__Request__
Return every one of the lines below word for word, with nothing changed.

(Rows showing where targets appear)

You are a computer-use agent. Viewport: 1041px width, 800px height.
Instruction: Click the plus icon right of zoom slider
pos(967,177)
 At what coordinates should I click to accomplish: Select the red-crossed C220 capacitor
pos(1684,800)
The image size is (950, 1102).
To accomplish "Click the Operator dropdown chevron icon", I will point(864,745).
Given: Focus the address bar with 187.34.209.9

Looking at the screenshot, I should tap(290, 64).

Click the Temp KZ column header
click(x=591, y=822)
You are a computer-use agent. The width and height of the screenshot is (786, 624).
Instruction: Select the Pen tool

__Result__
You are a computer-use agent. Viewport: 1041px width, 800px height.
Instruction: Click the plus icon right of zoom slider
pos(967,177)
 At what coordinates should I click to accomplish: Select the red-crossed C220 capacitor
pos(1684,800)
The image size is (950, 1102).
To accomplish "Click the Operator dropdown chevron icon", I will point(864,745).
Given: Focus the address bar with 187.34.209.9

Looking at the screenshot, I should tap(290, 64).

Click the Temp KZ column header
click(x=591, y=822)
You are a computer-use agent. The width and height of the screenshot is (786, 624).
Instruction: Select the Pen tool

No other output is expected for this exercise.